Pour l’ensemble de la zone prise en compte, les études de sites n’ont pas encore débouché sur des travaux de synthèse d’envergure, puisqu’en Alsace les Projets Collectifs de Recherche (PCR) qui concernent l’Antiquité et le premier Moyen Âge sont encore sous presse ou en cours de réalisation (chap. 1.1.2.4) et que dans l’espace jurassien, l’ébauche d’une mise en commun des données franco-suisses n’est que très récente.

A l’exception de la thèse de S. Lepetz (1996), dédiée à la société gallo-romaine de la France du Nord, les trois entrées « alimentaire – funéraire –dépôts animaux » qui nourrissent notre travail n’ont encore pas fait l’objet d’une approche simultanée pour les périodes historiques, au premier Moyen Âge dans le nord-est de la France et l’ouest de la Suisse.

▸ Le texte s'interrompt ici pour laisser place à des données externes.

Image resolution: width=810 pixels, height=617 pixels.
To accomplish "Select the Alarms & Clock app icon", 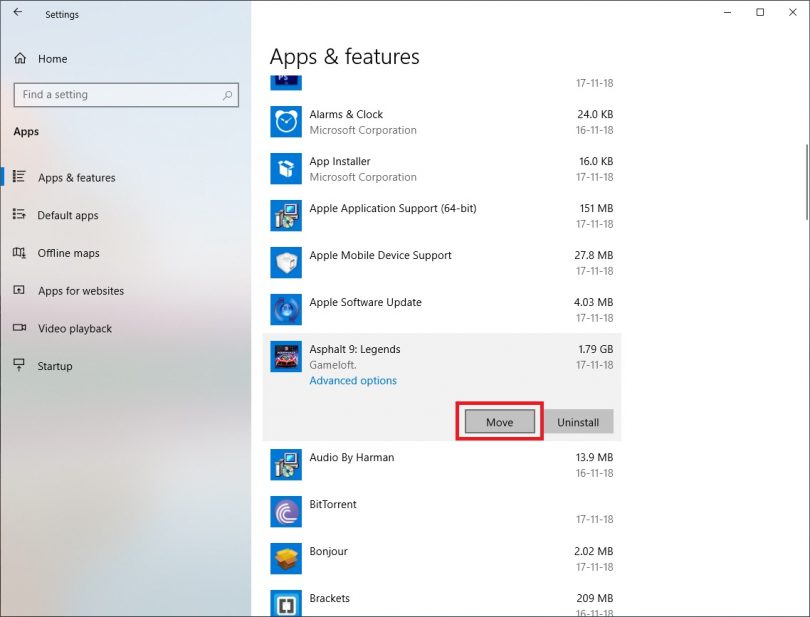I will (285, 122).
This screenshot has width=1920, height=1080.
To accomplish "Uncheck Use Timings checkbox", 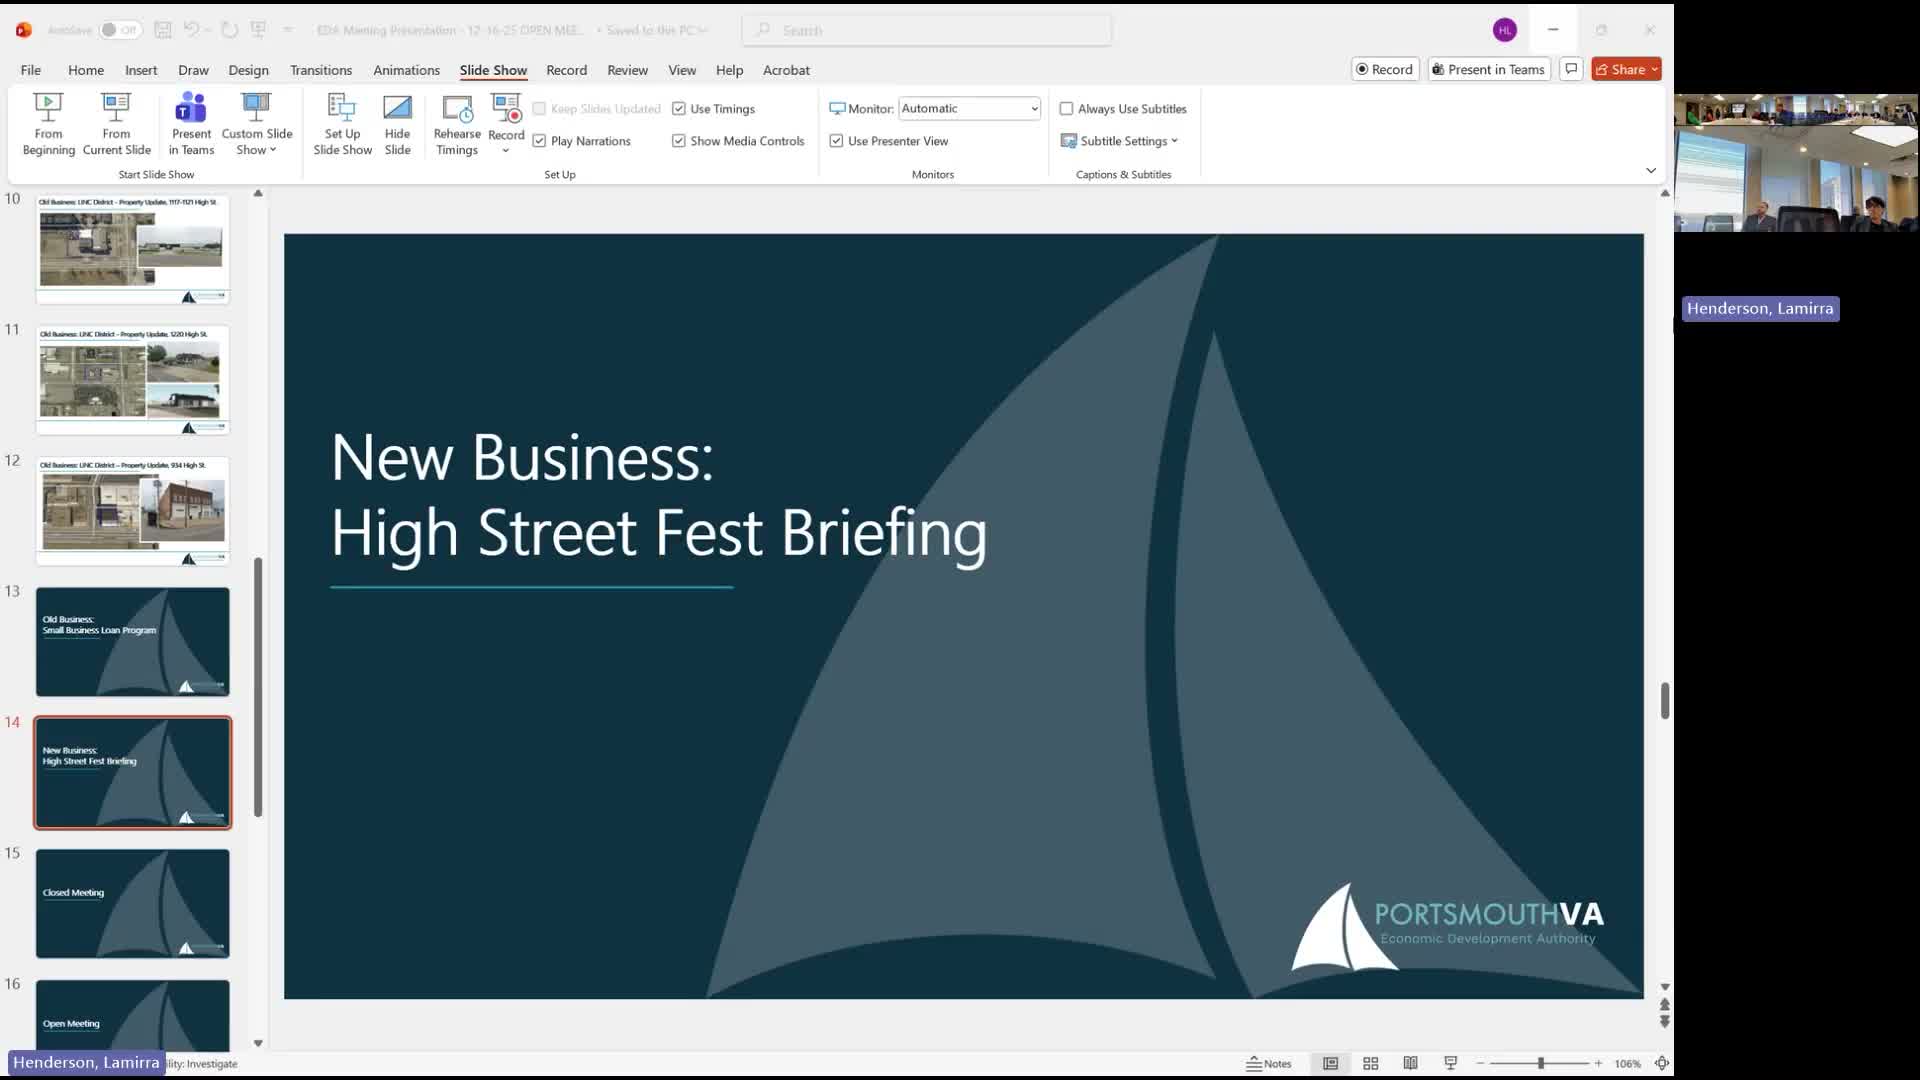I will (679, 109).
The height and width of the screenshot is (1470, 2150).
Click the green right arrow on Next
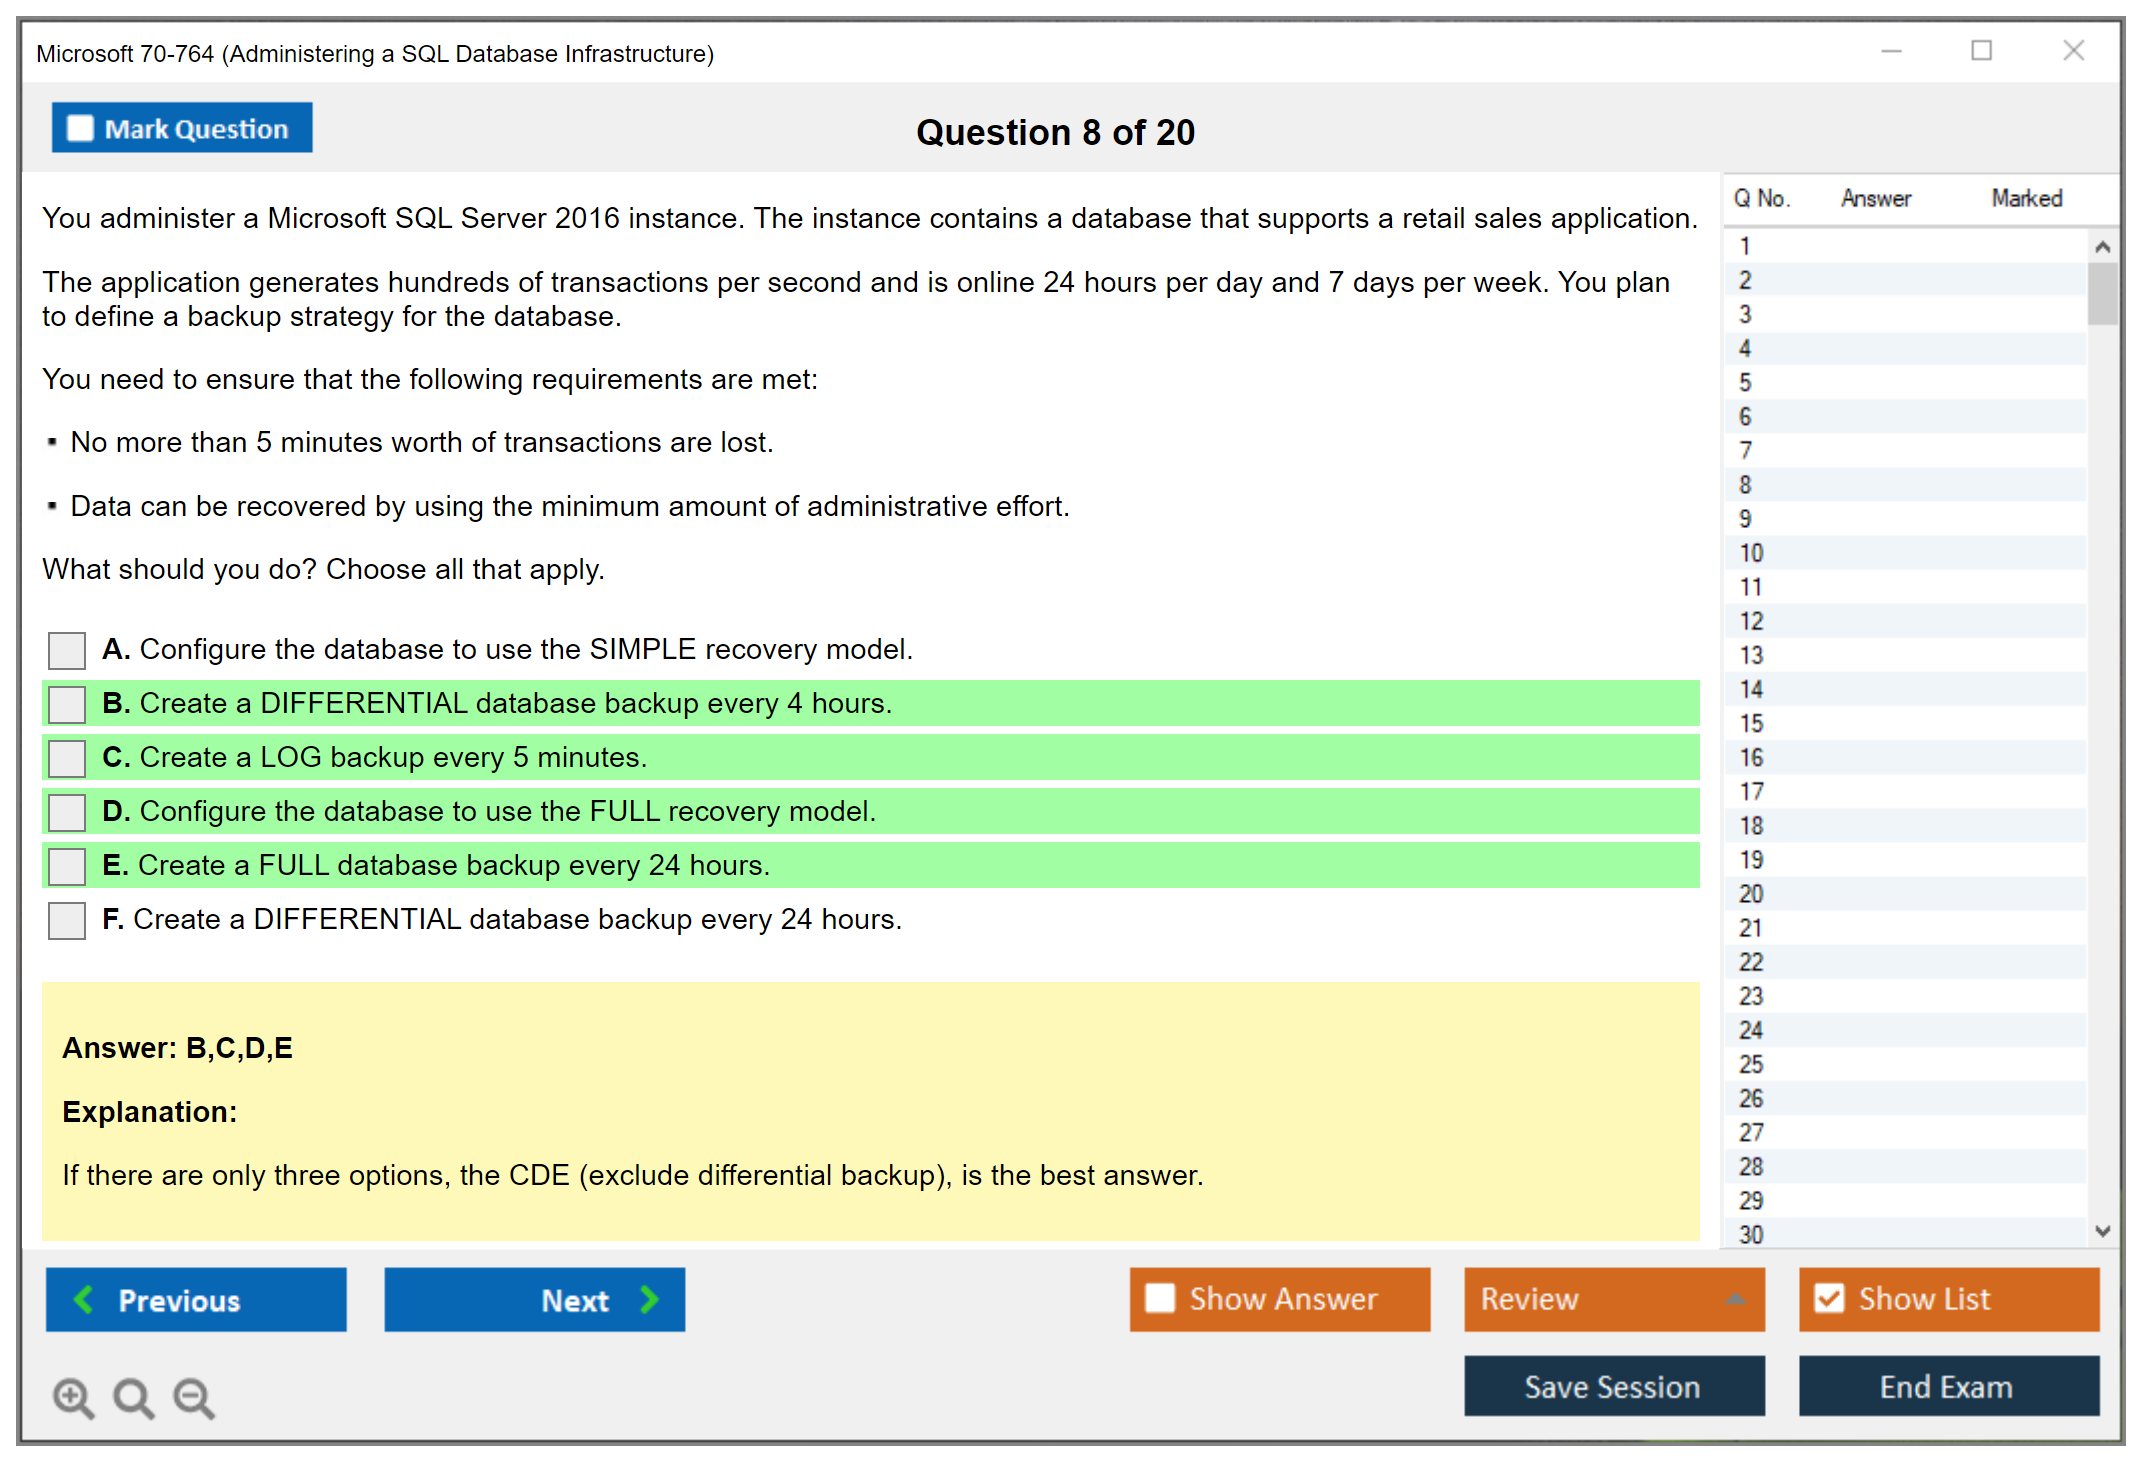pyautogui.click(x=650, y=1299)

Cet état des lieux conforte l’originalité de notre recherche. Elle est diachronique, puisqu’elle élargit les cadres stricts de « l’Antiquité » et du « Moyen Âge » en s’intéressant aux périodes de transitions. Elle est transfrontalière, et à ce titre prend du champ par rapport aux frontières récentes en privilégiant des espaces géographiques et culturels. Mais surtout, elle est systémique, puisqu’elle ne se cantonne pas aux seuls registres de l’alimentation, ou des ensembles funéraires, ou de la santé animale, mais qu’elle les mets en perspective en espérant ainsi des gains d’information qui dépassent le simple empilement des données.